Introduction: Patients with locally advanced, triple-negative breast cancer (TNBC) typically receive neoadjuvant therapy (NAT) to downstage the tumor and to improve the outcome of subsequent breast conservation surgery. There are currently no methods to accurately predict how a TNBC patient will respond to NAT before surgery. In this work, we applied a digital twin framework to address this unmet clinical need, by integrating quantitative magnetic resonance imaging (MRI) data with mechanism-based mathematical modeling.

Methods: Multiparametric MRI was acquired in patients (N = 50) before, after 2 and 4 cycles of Adriamycin/Cyclophosphamide (A/C), and again after 12 cycles of Paclitaxel as part of the ARTEMIS (NCT02276433) trial. Within each imaging session, dynamic contrast-enhanced (DCE) MRI, diffusion-weighted imaging (DWI), and a pre-contrast T1-map were acquired. The images were processed by a pipeline consisting of motion correction, multiparametric image alignment, inter-visit image registration to align the tumor and surrounding breast tissue, tissue segmentation, and estimation of tumor cellularity from DWI. A mechanism-based mathematical model, a reaction-diffusion equation, is used to characterize the mobility of tumor cells via diffusion damped by mechanical tissue properties, tumor proliferation via logistic growth, and treatment-induced cell death via the delivery and decay of therapies. For each patient, pre-treatment images were used for model initialization. The model calibration and prediction were implemented with two strategies: 1) using images acquired during the A/C for calibration and predicting up to the end of A/C, and 2) using images acquired during and after the A/C for calibration and predicting up to the end of NAT. For strategy 1), we evaluated the model by comparing its predicted tumor volume and total tumor cellularity to the imaging measurements at the end of A/C. For strategy 2), we evaluated the model by comparing its predicted final response to the post-surgical pathological findings.

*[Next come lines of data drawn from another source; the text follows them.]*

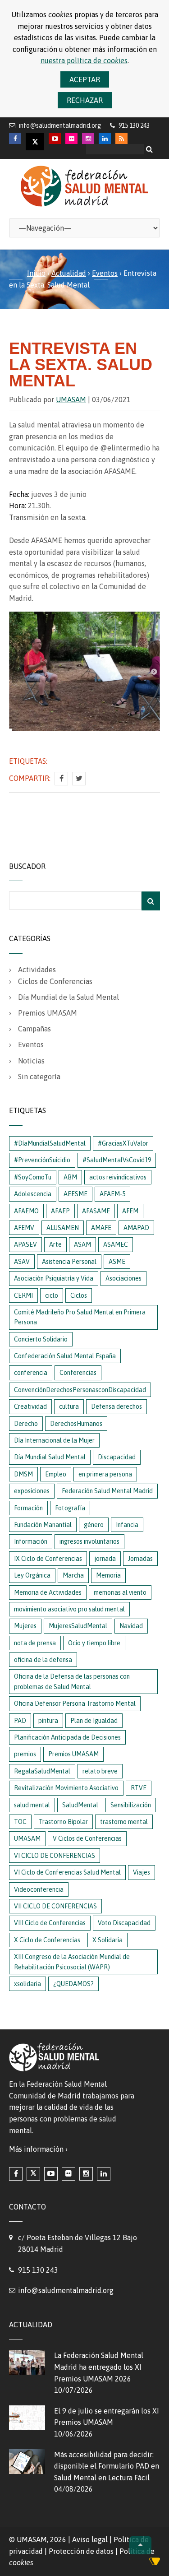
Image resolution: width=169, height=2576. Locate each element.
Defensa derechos (116, 1406)
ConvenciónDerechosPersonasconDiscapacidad (80, 1389)
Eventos (105, 273)
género (94, 1524)
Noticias (31, 1061)
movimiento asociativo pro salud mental (69, 1609)
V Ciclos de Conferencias (87, 1838)
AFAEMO (26, 1211)
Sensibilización (130, 1805)
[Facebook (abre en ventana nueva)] (16, 2174)
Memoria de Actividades (48, 1592)
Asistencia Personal (69, 1261)
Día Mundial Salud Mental (50, 1457)
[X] (35, 141)
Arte (55, 1244)
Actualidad (68, 273)
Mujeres (25, 1625)
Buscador (27, 866)
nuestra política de (84, 60)
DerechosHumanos (76, 1423)
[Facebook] (15, 138)
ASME (117, 1261)
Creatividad (30, 1406)
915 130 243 (38, 2270)
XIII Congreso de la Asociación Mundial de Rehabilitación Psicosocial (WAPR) (72, 1961)
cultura (69, 1406)
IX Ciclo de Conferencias (48, 1558)
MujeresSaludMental (78, 1625)
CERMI (23, 1295)
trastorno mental (124, 1821)
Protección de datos (81, 2551)
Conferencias (77, 1372)
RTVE (138, 1788)
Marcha (73, 1575)
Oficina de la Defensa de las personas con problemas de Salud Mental (72, 1681)
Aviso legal (90, 2539)
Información (30, 1541)
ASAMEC (115, 1244)
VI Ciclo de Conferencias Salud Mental (67, 1872)
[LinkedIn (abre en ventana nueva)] (103, 2174)
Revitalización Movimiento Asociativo (66, 1788)
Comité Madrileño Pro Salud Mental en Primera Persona (80, 1317)
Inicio (36, 273)
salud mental (32, 1805)
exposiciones (32, 1491)
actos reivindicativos (117, 1177)
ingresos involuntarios (89, 1541)
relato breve (100, 1771)
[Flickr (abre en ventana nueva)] (68, 2174)
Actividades (37, 969)
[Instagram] (88, 138)
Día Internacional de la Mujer (54, 1440)
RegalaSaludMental (42, 1771)
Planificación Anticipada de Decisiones (67, 1737)
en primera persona (105, 1474)
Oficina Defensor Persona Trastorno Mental (75, 1703)
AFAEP (60, 1211)
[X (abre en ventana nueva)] (33, 2174)
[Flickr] (71, 138)
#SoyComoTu (32, 1177)
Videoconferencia (39, 1889)
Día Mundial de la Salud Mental (68, 997)
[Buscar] (150, 148)
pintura (48, 1720)
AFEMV (24, 1227)
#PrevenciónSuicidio (42, 1160)
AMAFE (101, 1227)
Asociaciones (123, 1278)
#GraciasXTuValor (123, 1143)
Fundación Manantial (43, 1524)
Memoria (108, 1575)
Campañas (34, 1029)
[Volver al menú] (140, 2545)
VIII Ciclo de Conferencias (50, 1922)
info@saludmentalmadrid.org (60, 125)
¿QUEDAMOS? (73, 1983)
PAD (20, 1720)
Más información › (38, 2149)
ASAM (82, 1244)
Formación (28, 1508)
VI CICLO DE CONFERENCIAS (54, 1855)
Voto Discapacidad (124, 1922)
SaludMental (80, 1805)
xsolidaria (27, 1983)
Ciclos (78, 1295)
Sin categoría (39, 1076)
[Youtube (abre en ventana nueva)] (51, 2174)
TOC (20, 1821)
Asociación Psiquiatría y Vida (53, 1278)
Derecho (26, 1423)
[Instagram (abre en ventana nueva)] (86, 2174)
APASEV (25, 1244)
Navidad (131, 1625)
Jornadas (140, 1558)
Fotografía (70, 1508)
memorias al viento (120, 1592)
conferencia (30, 1372)
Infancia (127, 1524)
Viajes (141, 1872)
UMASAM (71, 399)
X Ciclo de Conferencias (47, 1940)
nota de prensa (35, 1643)
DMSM (23, 1474)
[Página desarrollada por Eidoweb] (154, 2563)
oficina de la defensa (43, 1659)
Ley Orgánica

Results: For strategy 1), our framework predicted the change of tumor volume and total tumor cellularity with Pearson correlation coefficients of 0.91 and 0.89, respectively. Regarding strategy 2), our framework achieved an area under the receiver operator characteristic curve of 0.88 for distinguishing pCR from non-pCR. As a comparison, imaging measurement of tumor volume at the end of A/C achieved an AUC of 0.79.

Conclusion: Our approach successfully captures the patient-specific dynamics of TNBC response to NAT and provides an improved prediction of final response, which demonstrates the potential of a digital twin framework to be a powerful tool for predicting response to NAT. Once validated, the method will provide a unique opportunity for optimizing treatment plans on a patient-specific basis.

Citation Format: Chengyue Wu, Angela M. Jarrett, Zijian Zhou, Nabil Elshafeey, Beatriz E. Adrada, Rosalind P. Candelaria, Rania Mohamed, Medine Boge, Lei Huo, Jason White, Debu Tripathy, Vicente Valero, Jennifer Litton, Clinton Yam, Jong Bum Son, Jingfei Ma, Gaiane M. Rauch, Thomas E. Yankeelov. Forecasting treatment response to neoadjuvant therapy in triple-negative breast cancer via an image-guided digital twin [abstract]. In: Proceedings of the American Association for Cancer Research Annual Meeting 2022; 2022 Apr 8-13. Philadelphia (PA): AACR; Cancer Res 2022;82(12_Suppl):Abstract nr 2736.